O tenente-coronel Mauro Cid, ex-ajudante de ordens de Jair Bolsonaro, conversou com o ex-secretário de Comunicação Fabio Wajngarten sobre o conjunto de joias de diamante apreendido pela Receita Federal, assim que o caso veio à tona, em março deste ano. Numa troca de mensagens, Cid escreveu: “O pior é que está tudo documentado”.
Wajngarten, que é advogado e também integra a defesa de Bolsonaro em alguns casos, respondeu: “Eu nunca vi tanta gente ignorante na minha vida”. O ex-secretário não diz a quem se refere. O diálogo foi revelado pela colunista Juliana Dal Piva, do portal Uol, que teve acesso a mensagens trocadas entre eles entre março e abril.
Mauro Cid é investigado por suspeita de participar de um esquema de venda ilegal de presentes valiosos recebidos por Jair Bolsonaro de autoridades estrangeiras durante seu mandato.

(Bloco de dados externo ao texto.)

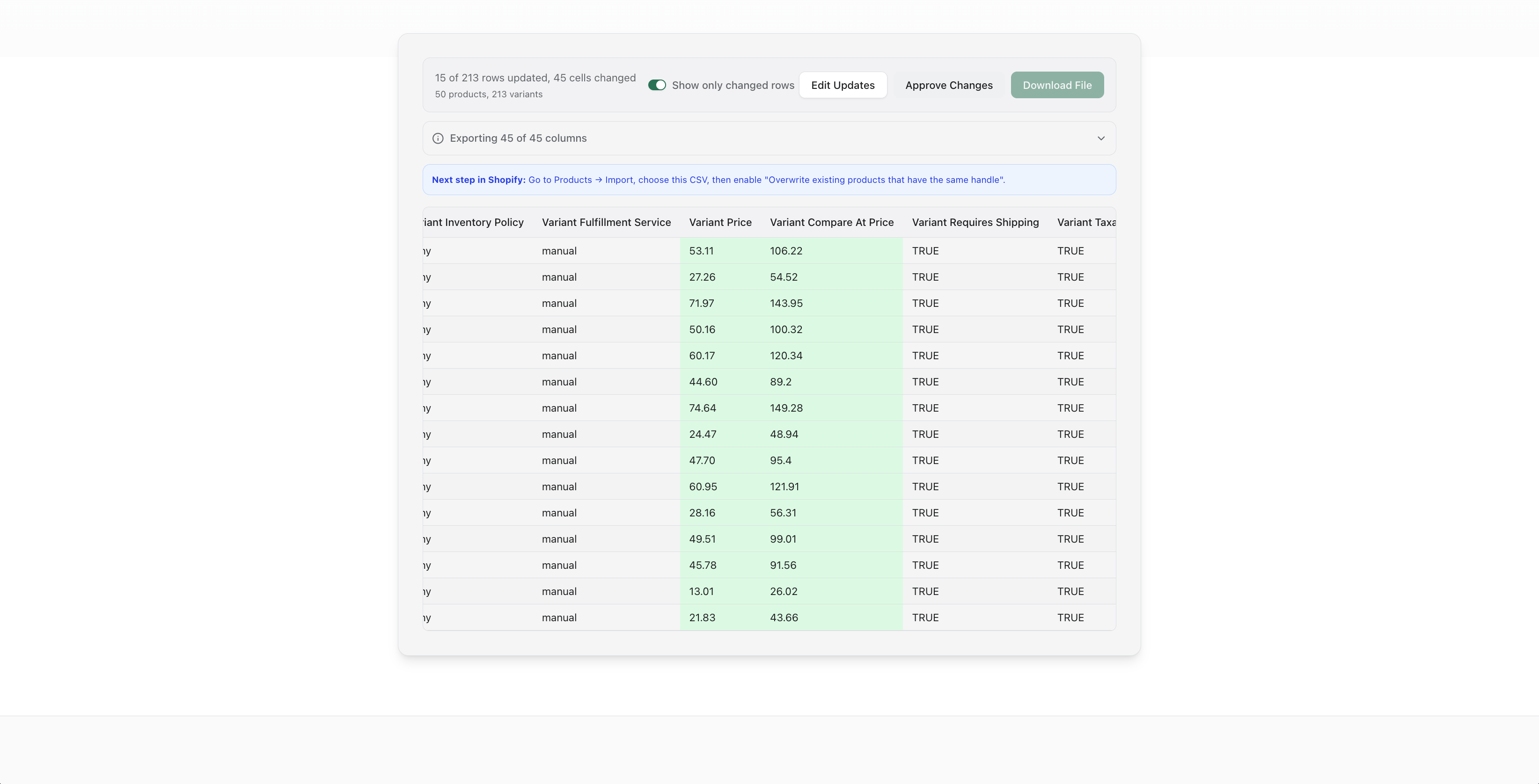Select the highlighted price cell 53.11
Viewport: 1539px width, 784px height.
701,250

O diálogo com Wajngarten começa com o envio da reportagem do jornal “O Estado de S. Paulo” que, em 3 de março, revelou a existência de um kit de joias que teria sido dado pelo governo saudita ao presidente da República. O item foi entregue à comitiva liderada pelo então ministro de Minas e Energia, Bento Albuquerque, em 2021. Na ocasião, a comitiva não declarou às autoridades a posse das joias, como é exigido pela legislação para bens de valor superior a US$ 1 mil.
Após a queixa de Wajngarten ao ler a reportagem, Cid faz o comentário de que “o pior é que está tudo documentado”. O ex-secretário pede então ao ex-auxiliar para explicar o que está documentado. Cid responde, mas apaga as mensagens na sequência, o que impossibilitou a leitura pela jornalista.
Em outro momento, o ex-ajudante diz que Bolsonaro só soube da existência daquele kit de diamantes no fim de 2022. Wajngarten faz uma série de perguntas sobre outras joias e sobre o acervo presidencial. Meses depois, a Polícia Federal descobriu que um outro kit de joias foi negociado nos Estados Unidos, conforme revelado pela Operação Lucas 12:2, em agosto.
Ainda em março, o ex-secretário defendeu que as joias fossem entregues ao Tribunal de Contas da União (TCU) – o que foi determinado pelo próprio TCU dias depois e cumprido pela defesa de Bolsonaro. “Tem que devolver imediatamente. É impressionante como ninguém pensa”, escreveu Wajngarten em 9 de março.
A defesa de Mauro Cid não se manifestou sobre o teor do diálogo. Wajngarten, que não é investigado no caso, preferiu não comentar. Ambos prestaram depoimento à Polícia Federal nesta semana no inquérito que trata da venda de joias. Jair Bolsonaro e a ex-primeira-dama Michelle Bolsonaro também foram chamados a depor, mas optaram por ficar em silêncio.